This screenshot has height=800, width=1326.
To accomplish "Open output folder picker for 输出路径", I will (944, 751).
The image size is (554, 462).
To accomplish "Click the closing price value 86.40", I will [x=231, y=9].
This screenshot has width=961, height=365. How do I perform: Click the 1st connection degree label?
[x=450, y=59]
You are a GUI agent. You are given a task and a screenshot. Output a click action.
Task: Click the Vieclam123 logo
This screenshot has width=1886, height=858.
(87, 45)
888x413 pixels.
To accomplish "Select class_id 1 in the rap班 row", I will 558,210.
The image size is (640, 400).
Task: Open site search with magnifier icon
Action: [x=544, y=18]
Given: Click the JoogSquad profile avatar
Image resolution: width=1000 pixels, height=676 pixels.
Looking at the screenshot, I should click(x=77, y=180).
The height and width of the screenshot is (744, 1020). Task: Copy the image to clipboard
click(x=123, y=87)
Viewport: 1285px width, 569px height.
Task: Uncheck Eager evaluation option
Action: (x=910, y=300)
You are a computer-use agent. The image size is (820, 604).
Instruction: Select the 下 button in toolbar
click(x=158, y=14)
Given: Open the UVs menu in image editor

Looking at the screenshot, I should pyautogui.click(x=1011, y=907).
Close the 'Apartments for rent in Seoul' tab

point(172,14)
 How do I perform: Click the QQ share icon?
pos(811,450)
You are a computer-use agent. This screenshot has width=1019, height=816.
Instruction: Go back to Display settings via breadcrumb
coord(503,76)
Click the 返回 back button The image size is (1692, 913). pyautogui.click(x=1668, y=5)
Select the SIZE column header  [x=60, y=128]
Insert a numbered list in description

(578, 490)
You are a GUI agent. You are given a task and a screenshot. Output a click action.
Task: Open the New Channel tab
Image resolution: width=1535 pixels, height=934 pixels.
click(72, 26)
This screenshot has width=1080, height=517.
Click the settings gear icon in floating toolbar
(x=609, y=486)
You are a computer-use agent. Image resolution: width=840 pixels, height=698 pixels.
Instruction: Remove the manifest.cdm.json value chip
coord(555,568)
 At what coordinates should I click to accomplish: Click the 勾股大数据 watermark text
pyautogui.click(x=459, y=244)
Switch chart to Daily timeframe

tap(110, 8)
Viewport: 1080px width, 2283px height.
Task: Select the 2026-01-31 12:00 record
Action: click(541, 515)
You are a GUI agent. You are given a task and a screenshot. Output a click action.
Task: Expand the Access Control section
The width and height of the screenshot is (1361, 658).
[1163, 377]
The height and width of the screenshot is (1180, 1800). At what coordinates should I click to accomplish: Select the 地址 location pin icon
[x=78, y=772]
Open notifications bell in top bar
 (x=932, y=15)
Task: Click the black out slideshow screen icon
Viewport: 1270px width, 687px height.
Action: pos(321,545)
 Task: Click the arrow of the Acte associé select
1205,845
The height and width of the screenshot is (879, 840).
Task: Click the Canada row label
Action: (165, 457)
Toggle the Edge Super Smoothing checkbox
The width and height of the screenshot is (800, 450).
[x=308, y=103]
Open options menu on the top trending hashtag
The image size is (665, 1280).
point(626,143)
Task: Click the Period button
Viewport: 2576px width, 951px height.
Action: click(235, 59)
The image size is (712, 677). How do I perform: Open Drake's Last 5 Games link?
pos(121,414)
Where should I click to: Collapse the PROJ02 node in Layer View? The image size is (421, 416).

────────────────

> **WHAT IS EXPECTED**
Filter the records for lines holding the string "computer". Copy each one.

> **RESULT BELOW**
You are a computer-use agent. The image size is (820, 604).
You are a computer-use agent. This screenshot has width=1019, height=816.
You are a computer-use agent. Image resolution: width=840 pixels, height=698 pixels.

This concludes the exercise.